Two of the world's most famous early astronauts — the former Soviet Union's Yuri Gagarin and American John Glenn — are soon to be immortalized in Space City. Mayor Annise Parker, city officials and representatives from Russia took part in a ground-breaking ceremony Thursday for the commemorative pieces of artwork set to be installed in front of the city's Department of Parks and Recreation Department, a building that served as one of the original NASA headquarters.
Russia donated a bronze statue of Gagarin with his arms outstretched to the city of Houston. A steel panel art piece that depicts Glenn in his space capsule will stand behind the statue. Gagarin was the first human to venture into space while Glenn was the first American to orbit the earth.
Russia donated a bronze statue of Gagarin with his arms outstretched to the city of Houston. Behind the bronze statue will stand a steel panel art piece that depicts Glenn in his space capsule.

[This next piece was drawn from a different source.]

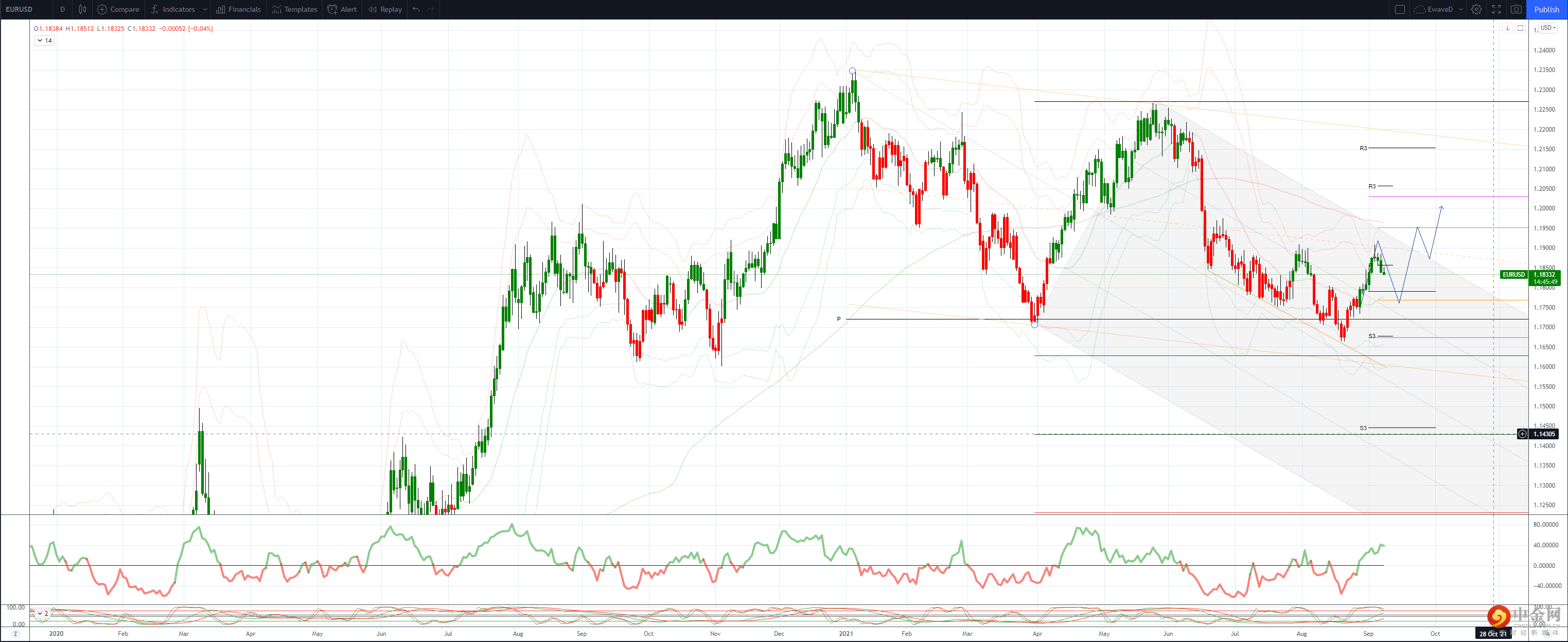This screenshot has height=642, width=1568.
Task: Open the Templates menu
Action: point(294,9)
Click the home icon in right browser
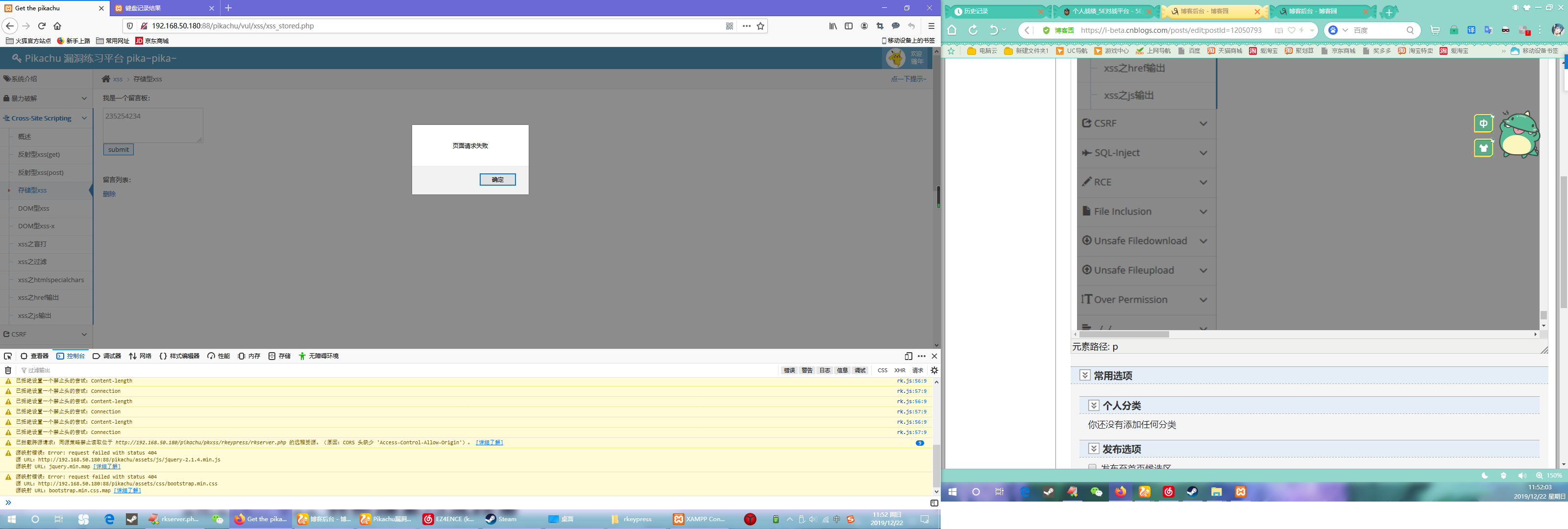This screenshot has height=529, width=1568. (952, 30)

Gagarin and Glenn were part of the "space race" — the heated competition between the two superpowers for space supremacy in the 1960's. Gagarin shot into space on the Vostok 1 on April 12, 1961. He never participated in any flights to space after his first historic one and he ultimately passed away in a plane crash in 1968.
Glenn's earth-orbiting voyage aboard the Friendship 7 propelled him to fame. He was elected U.S. senator from Ohio in 1974 and served for 24 years. He was inducted into the Astronaut Hall of Fame in 1990 and, eight years later, became the oldest man to fly in space when he took part in a shuttle flight at age 77.
The two famous astronauts standing side-by-side represents current and future cooperation between the American and Russian space programs. This comes at a time in which the two countries have begun to share the International Space Station with each other and three other countries.
At the groundbreaking, Parker said that now "the United States and Russia are mutually dependent on each other for space travel."
The project, including the 9-foot sculpture and 8-foot-6-inch panel, will cost $85,000, all of which was acquired through donations and private funding. The city hopes to complete the project by October.